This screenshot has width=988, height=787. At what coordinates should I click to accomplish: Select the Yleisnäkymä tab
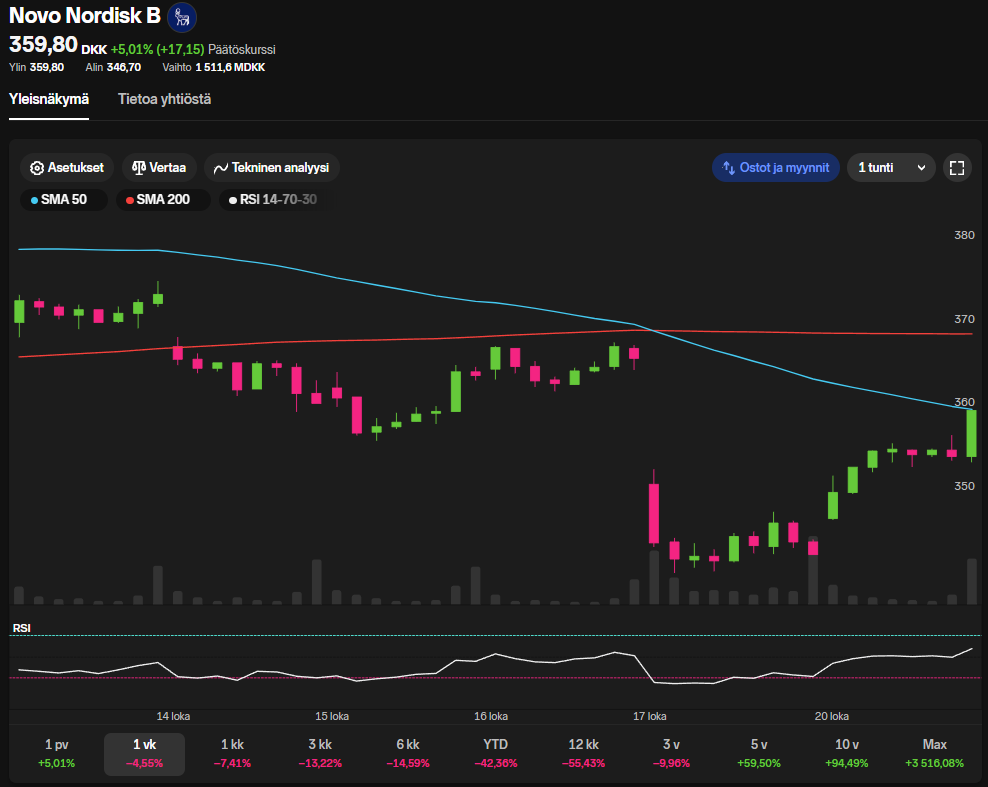click(49, 99)
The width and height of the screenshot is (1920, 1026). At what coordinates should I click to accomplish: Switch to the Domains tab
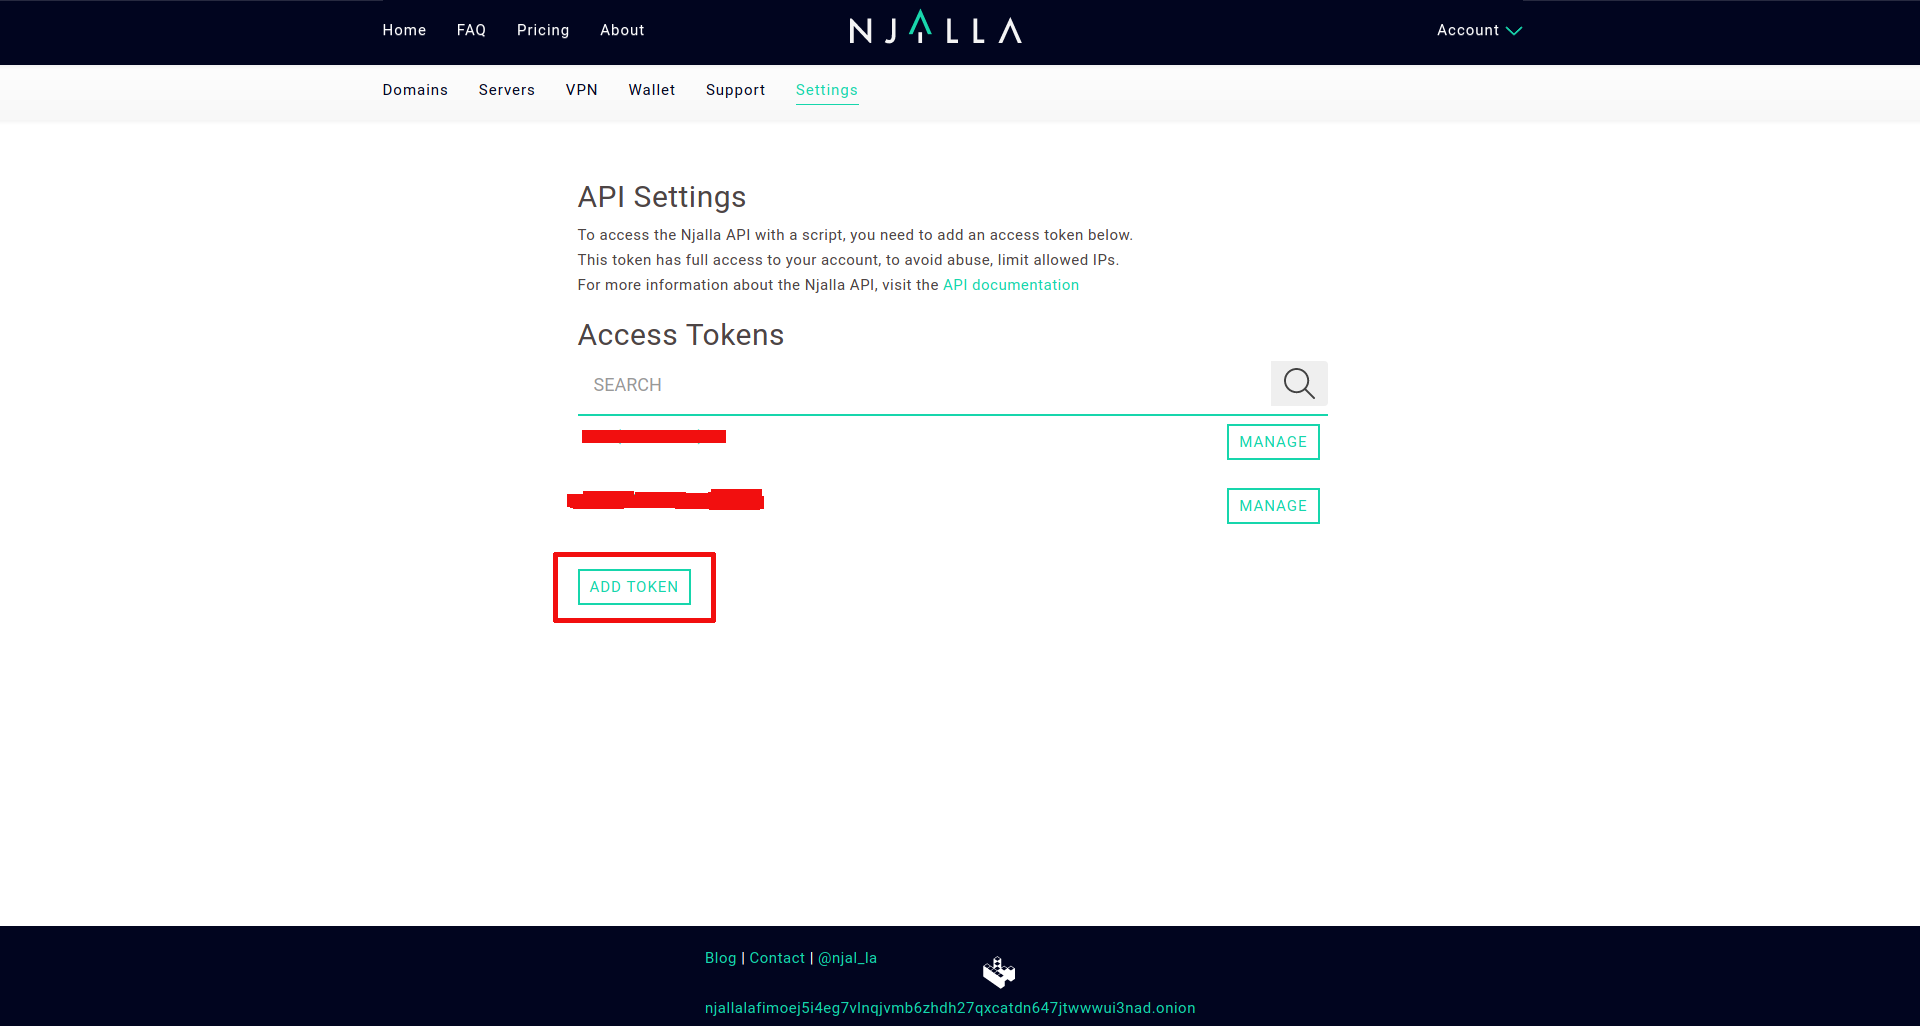415,90
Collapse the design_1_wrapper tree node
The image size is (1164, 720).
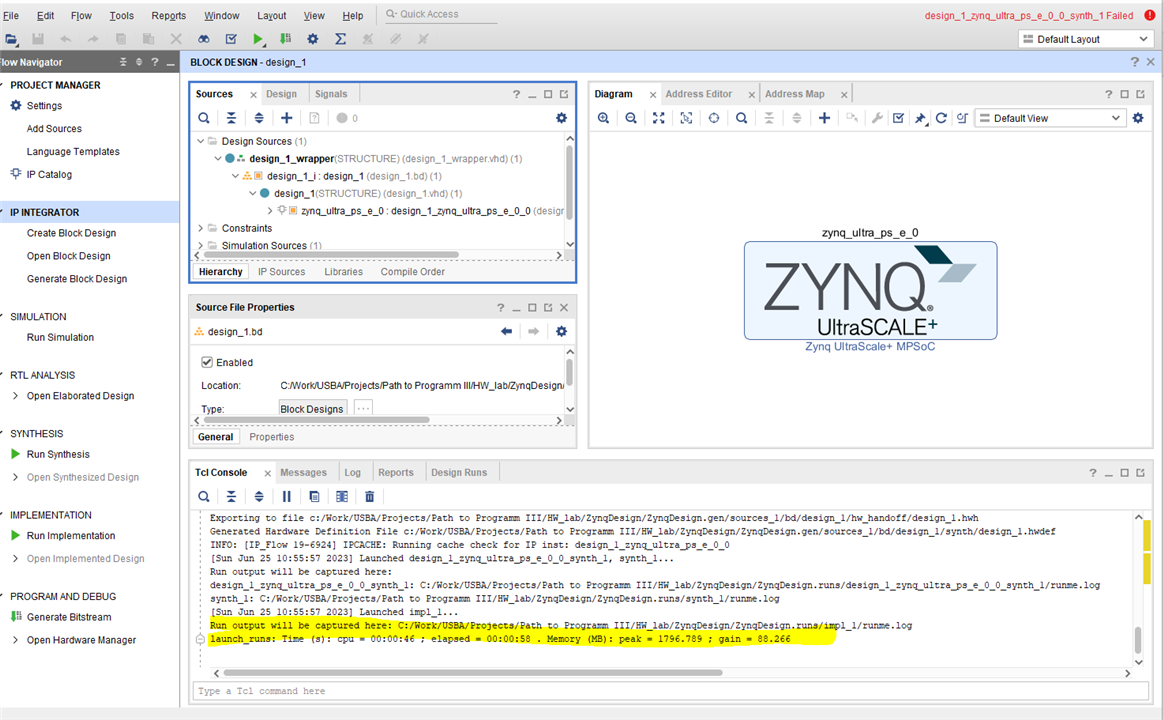tap(218, 159)
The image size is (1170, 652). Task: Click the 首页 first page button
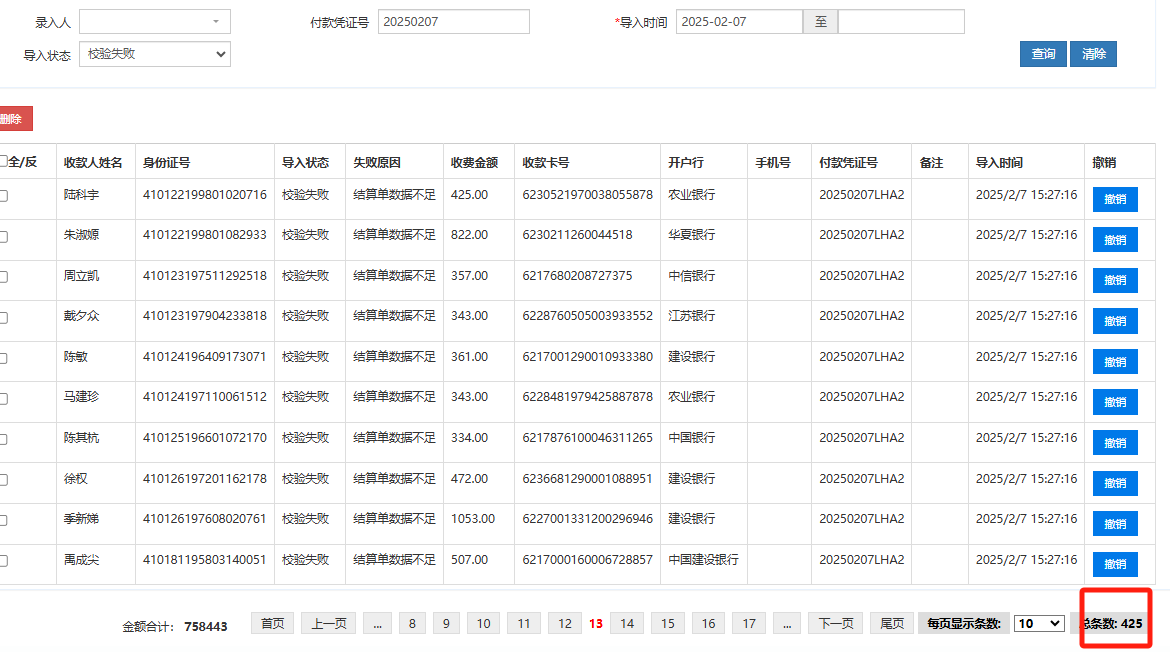coord(272,623)
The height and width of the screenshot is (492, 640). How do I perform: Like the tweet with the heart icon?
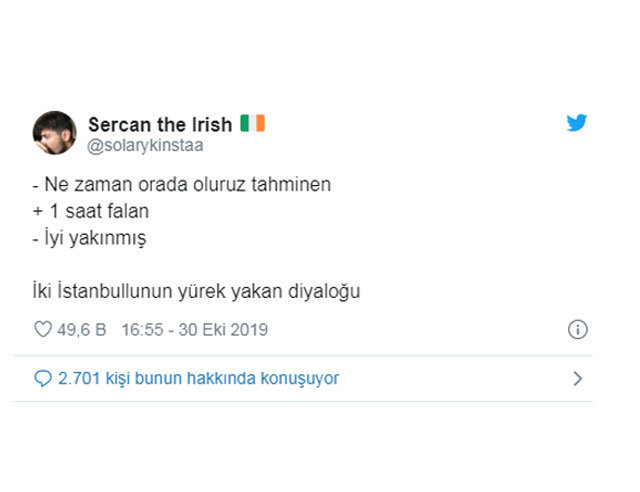point(43,329)
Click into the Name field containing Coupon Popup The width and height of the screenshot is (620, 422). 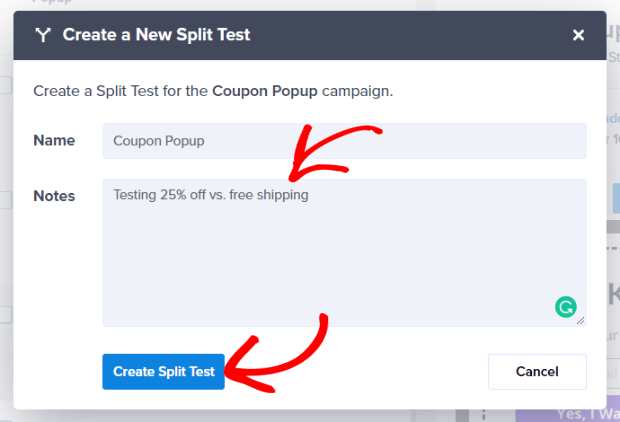(344, 141)
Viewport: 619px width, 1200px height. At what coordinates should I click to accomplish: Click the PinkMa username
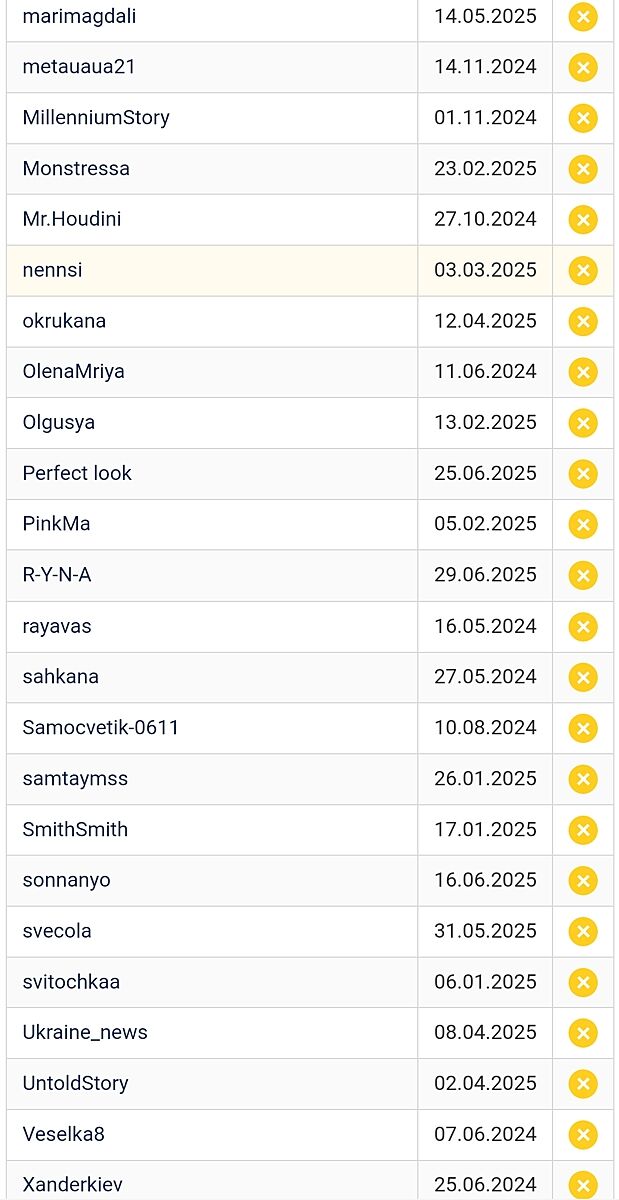tap(56, 524)
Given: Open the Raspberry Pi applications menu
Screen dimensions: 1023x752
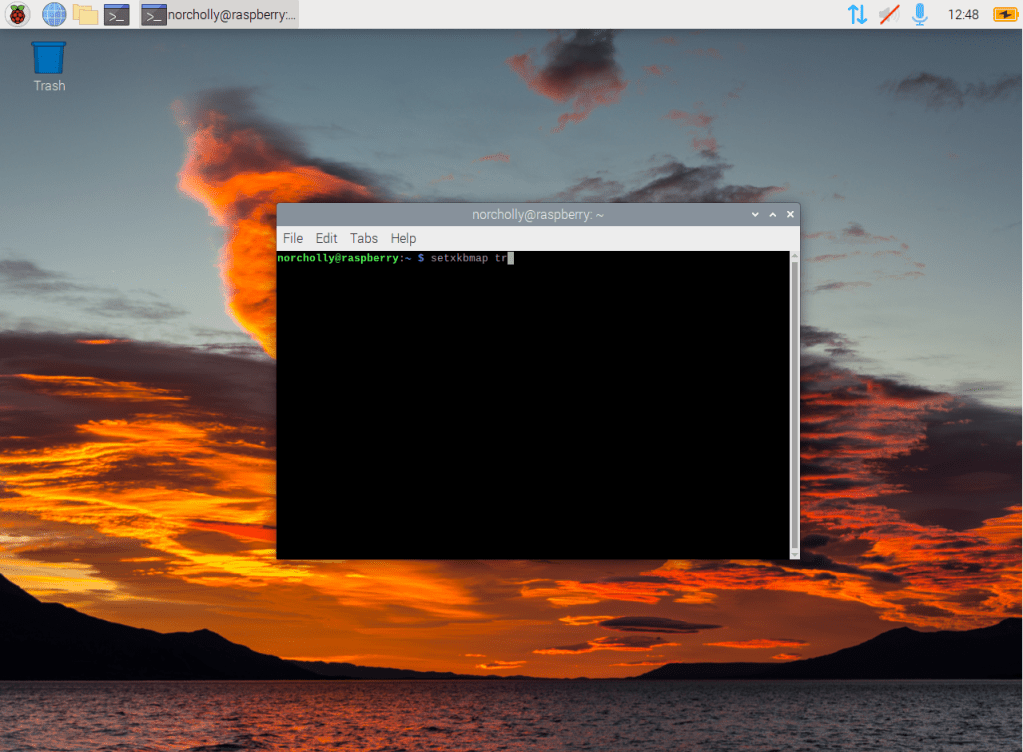Looking at the screenshot, I should click(18, 14).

──────

▸ Problem to work on
From the line that contains "Viewport: 619px width, 1200px" to the last line of the data above, inclusive, transcribe every line exactly and only those lines, omitting pictures.

▸ Written response
Viewport: 619px width, 1200px height. At what coordinates should I click to accomplish: Click the PinkMa username
tap(56, 524)
Given: Open the Raspberry Pi applications menu
Screen dimensions: 1023x752
Looking at the screenshot, I should click(18, 14).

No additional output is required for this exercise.